1 chmurli May 3, 2012 at 3:18 am

This example is utterly bad! Using mutex this way you complely make threads useless!

2 Himanshu May 3, 2012 at 4:23 am

@chmurli
Can you provide some details regarding your comment?

3 chmurli May 3, 2012 at 2:01 pm

Basically you had blocked second thread until first thread is comleted (by using mutex). This way all advantages of using threads are gone.

4 Himanshu May 4, 2012 at 2:45 am

@chmurli
This articles speaks of thread synchronization using mutex and hence I have given a small example on how to use mutex. I have used mutex on a critical section of code and I dont think this is wrong.

5 engeland May 4, 2012 at 3:57 am

I have to agree with chmurli in every sense! Writing code for threads in this way is just a failure! A global variable is a bad example for restricted resources which have to be protected by mutexes. At least comment on your choice, so novices are not tempted to write such code in production code. A slightly (still not good) better example it would have been if you protect a copy of the global variable into a thread local one.

6 Himanshu Arora May 5, 2012 at 2:17 am

@engeland
“A global variable is a bad example for restricted resources which have to be protected by mutexes”
Can you please justify your statement?

7 gatsu May 16, 2012 at 5:02 pm

@engeland
The article (specifically part 4) is not about writing multi threaded code. The author is simply showing how mutexes are used.
The article is good and helpful because it shows failing and passing cases.

Thanks,

8 engeland May 21, 2012 at 4:14 am

@gatsu: mutexes are about multi threaded code. Mutexes in single threaded code are nonsense.

9 fok May 25, 2012 at 7:35 am

@engeland: Why you thing that using global variable is wrong int this case? Just because it is bad programmer practice it doesn’t mean it is bad example of resource, that can be protected by mutexes. Should have Himanshu use static variables? He could but would be code more understandable to newbies then? NO. And this is the key point of examples. Make it as simple as possible. On the other hand you are right that it might have been mentioned that global variables are bad programming habit.
@chmurli: Same as for global variable stands for your comment about single threaded code. This is total simplification of mutex synchronization. Whole code is part of the critical section and thus protected. In that case is it of course works serially. Just add anything before pthread_mutex_lock or after pthread_mutex_unlock and you have nice multithreaded program.
@Himansu: Thanks for this nice example.

10 Himanshu May 25, 2012 at 12:12 pm

@fok
Thanks a lot for pointing out precisely what I wanted to convey through this article.

11 Saurabh Arora July 3, 2012 at 2:55 am

Hi Himanshu,
Whatever ppl say this link is very useful for newbies.
Ppl should appreciate the efforts for explain threads in so simple form.
If Ppl want more advance examples they can refer to google and get numerous tough examples which even they can’t solve.
Any way I sincerely thank you for your efforts.

12 Himanshu July 5, 2012 at 10:01 pm

@Saurabh Arora
Thanks Saurabh!!!!

**Task list**
- A) In the comment thread on the mutex example:
(i) According to chmurli's comment posted May 3, 2012 at 2:01 pm, what did the use of the mutex block?
(ii) What does engeland say, in the comment posted May 21, 2012, about mutexes in single threaded code?
(iii) Where does Saurabh Arora say people can look for more advanced examples?
- B) Can you write the next comment in the thread about the mutex example, following on from its last reply?

**Data entries**
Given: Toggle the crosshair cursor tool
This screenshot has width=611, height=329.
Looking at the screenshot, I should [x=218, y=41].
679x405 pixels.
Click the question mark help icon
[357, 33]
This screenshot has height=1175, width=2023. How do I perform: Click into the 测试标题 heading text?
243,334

==

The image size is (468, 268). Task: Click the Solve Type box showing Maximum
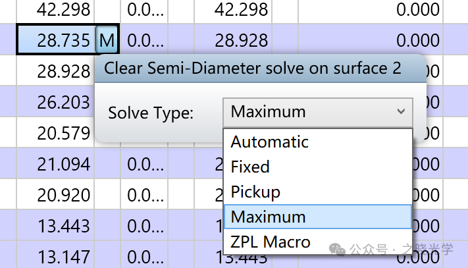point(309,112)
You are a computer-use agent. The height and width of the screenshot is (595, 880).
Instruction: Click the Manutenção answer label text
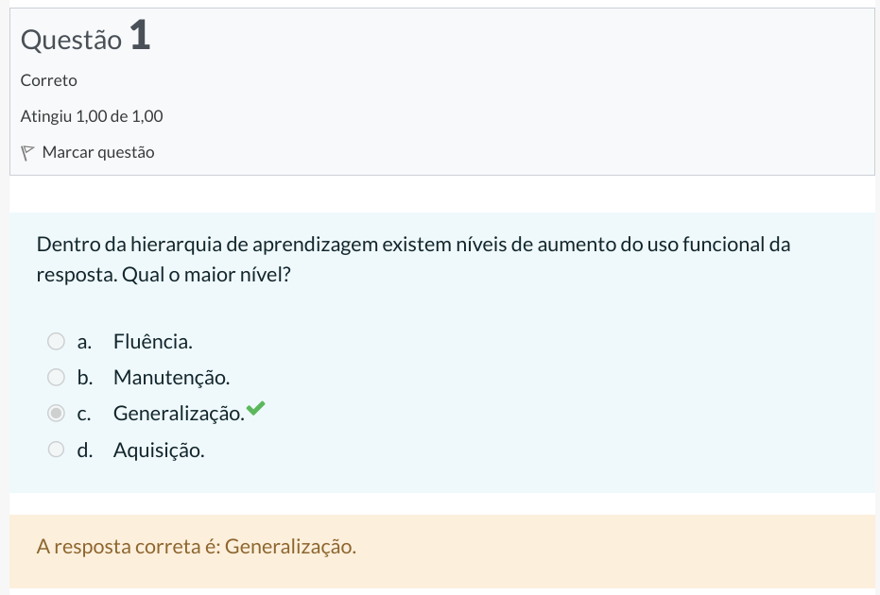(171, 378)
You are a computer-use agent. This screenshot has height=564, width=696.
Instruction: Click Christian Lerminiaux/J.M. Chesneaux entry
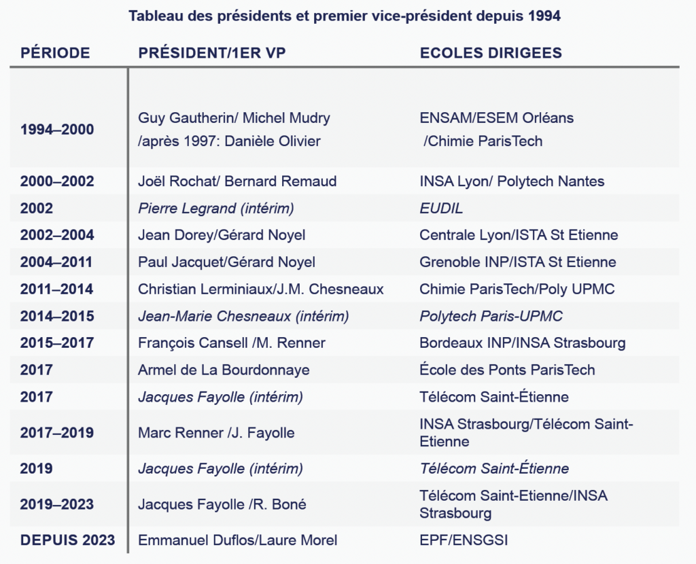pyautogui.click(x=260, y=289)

...

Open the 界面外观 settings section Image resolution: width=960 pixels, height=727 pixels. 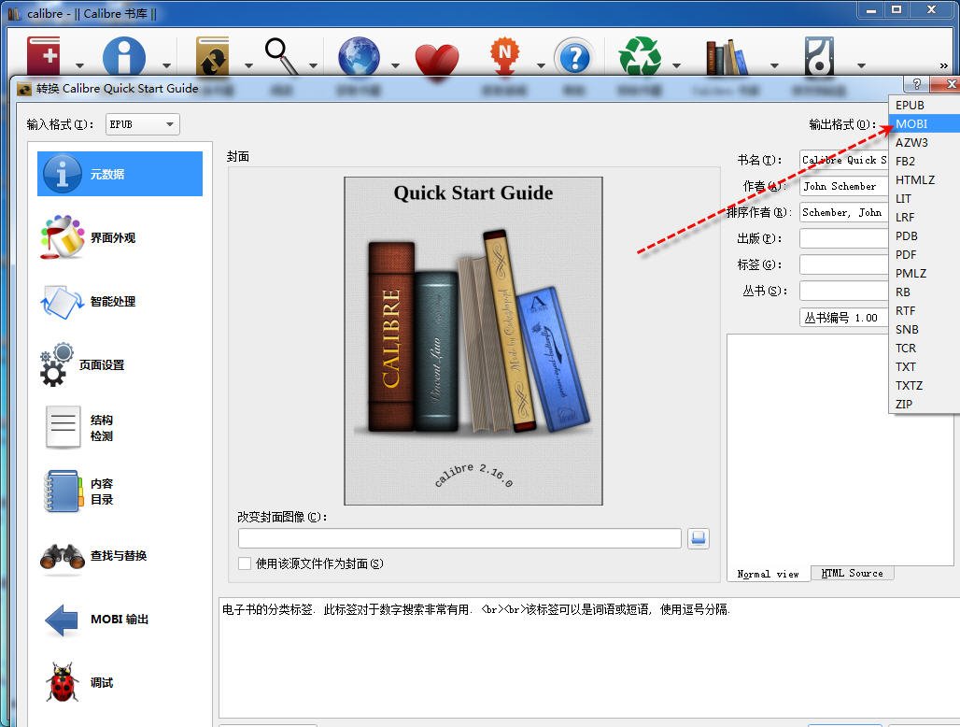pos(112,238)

**Results of the exercise**
- A)
(i) It blocked the second thread until the first thread was completed.
(ii) They are nonsense.
(iii) On Google.

- B)
13 Eugene August 23, 2012 at 11:44 am

This article explained me exactly what I needed to understand: what mutex is for.
To those who criticise (chmurli,…): Please understand that people sometimes just need exactly what they are looking for. I wanted to understand mutex. I did not need explanations about the whole threads theory, parallel programming concepts, etc… And I am not a beginner in threads… (Used in Java, Windows…) I just never used POSIX threads before and this article helped me a lot. I want to thank the author.

14 Senthil October 17, 2012 at 12:43 pm

Your article is very helpful for newb. Thanks for the article.

15 Jack November 5, 2012 at 10:16 am

I was searching for an example on how (not) synchronization of threads could go wrong. My programming books only tell me to ‘watch out’, but it is far more fun to see it go wrong in my own console. The code you provided is exactly what I was searching for, so thanks!

16 harry December 12, 2012 at 9:32 am

thanks a lots for understanding of mutex

17 neevek January 10, 2013 at 10:57 pm

This article is really helpful, it explained when synchronization is needed, and how to use mutex to synchronize code, which I believe is what the article is meant to be conveyed. Thank you Himanshu, for your efforts.

18 kartheek January 28, 2013 at 1:38 am

Thanks for this example, i got what i want from this

19 Alex February 8, 2013 at 9:57 am

Great article for noobs like me :P

20 pizza March 18, 2013 at 5:35 am

I think chmurli has made a valid point where the second thread is being blocked until thread one is finished. @Himansu can you please let me know how can we solve this?Thanks for the article.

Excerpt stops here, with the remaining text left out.